装飾品にも見える金属器を身に付けたシンドバッドが、武官の前を通りこちらへとやって来る。頃合いを見計らって、そんな彼の前に他の八人将と共に出る。
「おかえりなさいませ。ご無事のご帰還何よりです。シンドバッド王よ」
「ただいま」
そう言って片手を自分たちに向かってあげたシンドバッドの横へと行き、彼と共に王宮の奥へと進んで行く。
「俺がいない間何かあったか?」
「留守中の国事は恙なく」
「そうか」
自分がいない間何事も無かった事が分かり、安心した様子へとシンドバッドはなった。
「どうでしたか、会議は?」
「ああ、いつも通りだ。会議といっても、単なる懇親会のようなものだからな」
そう言った後、何か自分に話したい事があるような雰囲気にシンドバッドはなった。
「そうですか」
そう言った後シンドバッドの言葉を待っていると、滞在先で起きた些細な出来事を彼が話し始めた。彼が自分に一番話したい事はそれでは無いという事は、シンドバッドの様子から分かっていた。一番自分に話したい事は、文官や武官が大勢いるここでは出来無い内容の物なのだろう。彼と共に向かっている執務室まで、その話しを聞くのを待つ事にした。
白羊塔の中には文官たちが政務を行う部屋だけで無く、シンドバッドが謁見を行う部屋や彼の執務室がある。そんな執務室まで行くと、シンドバッドの元を離れ武官の一人を捕まえた。
「人払いを」
シンドバッドの部屋には非常時に備えて常に大勢の武官がいる。捕まえた武官にそう言うと、次々に部屋から武官が出て行き、執務室へと入ったシンドバッドが奥の机まで行く頃には、部屋の中にいるのは彼と自分と他の八人将だけになった。
「はぁ……」
部屋の奥にある豪華であると共に立派な机の奥にある椅子へと腰を掛けると、シンドバッドは机に肘をつき大きな溜息を吐いた。
「会議で何かあったのですか?」
「会議の最中には何も無かったんだが……」
シンドバッドは言葉を濁すと、共に国を離れていたスパルトスとヒナホホへと視線を向けた。シンドバッドが二人へと視線を向けたので二人を見ると、二人は困惑した様子へとなっていた。
シンドバッドとは長い付き合いがある。その為、聞かずとも彼が何を言いたいのかという事を察する事が出来る時が多々あった。しかし、今はシンドバッドが言いたい事が何であるのかという事を察する事は出来無かった。一緒に国を離れていたのでは無いのだから当然である。
「何があったんですか?」
「会議の後に催された酒宴の席で、ある国の王から是非自分の一人娘を嫁に貰って欲しいと言われたんだ」
「そんな事など、今まで数え切れないほど言われているじゃ無いですか」
シンドバッドの話を聞いても、何故こんなに困った様子になっているのかという事を納得する事は出来無かった。

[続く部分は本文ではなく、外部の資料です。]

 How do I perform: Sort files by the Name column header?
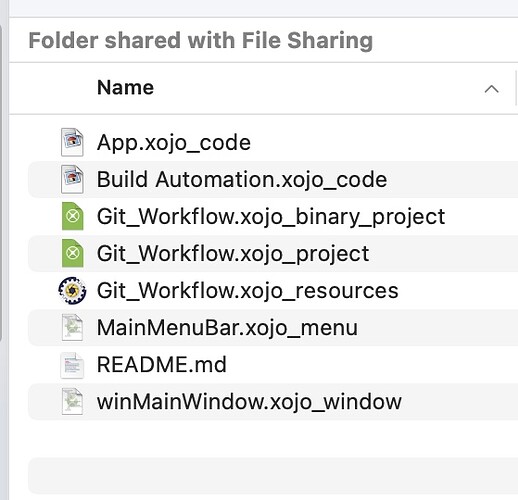click(x=125, y=88)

既に二十九歳になっているのだが、生涯妻を娶らない事を決めている為、シンドバッドはまだ結婚をしていないだけで無く婚約者もいなかった。世界中の海を冒険し数々の迷宮を攻略した末に、自らの国をうちたてた男でシンドバッドはある。それだけでも十分に魅力的な男であるというのに、更に端正な顔立ちをしているうえに話術に長けていた。そんな彼に結婚話や見合い話が来ない筈が無い。毎月膨大な量の結婚話や見合い話が来ていた。その中には、王女や皇女もいた。
「そうだ。嫁を娶るつもりは無いと言っているにも拘わらず、うちの娘を嫁に貰って欲しいや、紹介したい娘がいるという話しが途絶えん。妻を娶るつもりは無いと何度言えば分かるんだ!」
鬱憤が相当溜まっていたのか、苛立った声でそう言った後シンドバッドは大きな音をさせて机を叩いた。
「仕方ありませんよ。あなたと結婚をすれば、我が国と友好な関係が築けますからね。今我が国と友好な関係を築きたい国はごまんとありますからね。そんなに結婚の話しを持って来られるのが嫌なのでしたら、こちらに有利になる相手とでも結婚なさったらどうですか?」
結婚をしないという事を公言しているシンドバッドに対して結婚をした方が良いという事を言うつもりは無いが、内心どこか強国の姫君を娶れば良いのにという事を思っていた。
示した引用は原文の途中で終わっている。